Directions
Every line with "agent" in it must be copied from the data.

Data records
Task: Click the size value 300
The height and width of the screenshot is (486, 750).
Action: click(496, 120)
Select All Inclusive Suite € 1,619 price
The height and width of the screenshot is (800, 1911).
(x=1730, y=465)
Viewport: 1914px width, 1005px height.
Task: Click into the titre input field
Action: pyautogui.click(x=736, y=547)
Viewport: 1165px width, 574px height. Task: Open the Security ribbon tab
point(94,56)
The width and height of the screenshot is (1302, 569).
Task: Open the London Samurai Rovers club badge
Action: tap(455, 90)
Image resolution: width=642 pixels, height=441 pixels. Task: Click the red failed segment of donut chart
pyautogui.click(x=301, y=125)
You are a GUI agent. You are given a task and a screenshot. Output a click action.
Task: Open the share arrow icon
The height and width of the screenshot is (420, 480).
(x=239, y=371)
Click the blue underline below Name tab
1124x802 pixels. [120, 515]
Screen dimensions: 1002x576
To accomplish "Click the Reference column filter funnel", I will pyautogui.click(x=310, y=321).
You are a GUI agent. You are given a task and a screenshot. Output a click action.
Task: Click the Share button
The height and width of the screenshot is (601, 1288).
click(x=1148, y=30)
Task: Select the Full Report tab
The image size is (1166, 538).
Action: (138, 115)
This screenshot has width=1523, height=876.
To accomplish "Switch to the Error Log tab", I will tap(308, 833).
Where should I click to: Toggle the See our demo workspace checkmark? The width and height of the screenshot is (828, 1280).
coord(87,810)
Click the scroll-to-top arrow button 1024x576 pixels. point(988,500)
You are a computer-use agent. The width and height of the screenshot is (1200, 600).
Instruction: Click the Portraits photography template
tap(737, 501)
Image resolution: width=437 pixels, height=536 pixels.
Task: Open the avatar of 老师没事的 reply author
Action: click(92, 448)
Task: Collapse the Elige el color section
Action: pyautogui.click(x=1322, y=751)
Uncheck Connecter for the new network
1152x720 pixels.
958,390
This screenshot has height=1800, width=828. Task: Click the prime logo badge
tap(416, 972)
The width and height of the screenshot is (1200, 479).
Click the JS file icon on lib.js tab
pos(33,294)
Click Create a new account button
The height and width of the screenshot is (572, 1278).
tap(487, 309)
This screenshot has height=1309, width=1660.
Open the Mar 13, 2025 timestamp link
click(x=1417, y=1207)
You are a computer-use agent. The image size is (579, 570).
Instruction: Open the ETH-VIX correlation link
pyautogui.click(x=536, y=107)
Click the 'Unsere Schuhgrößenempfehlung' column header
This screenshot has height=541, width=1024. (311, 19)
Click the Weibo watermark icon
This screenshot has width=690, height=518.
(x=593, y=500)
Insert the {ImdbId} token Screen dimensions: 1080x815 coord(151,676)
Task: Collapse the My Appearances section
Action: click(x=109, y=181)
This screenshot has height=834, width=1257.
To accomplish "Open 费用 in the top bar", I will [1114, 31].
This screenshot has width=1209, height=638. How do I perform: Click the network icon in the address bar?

Task solution
You are a GUI agent. You are given a task and a screenshot. Output a click action.
You are a GUI agent. You are given a task and a screenshot. Output a click action.
You are a computer-use agent. The width and height of the screenshot is (1200, 600).
You are a computer-use agent. The image size is (579, 570).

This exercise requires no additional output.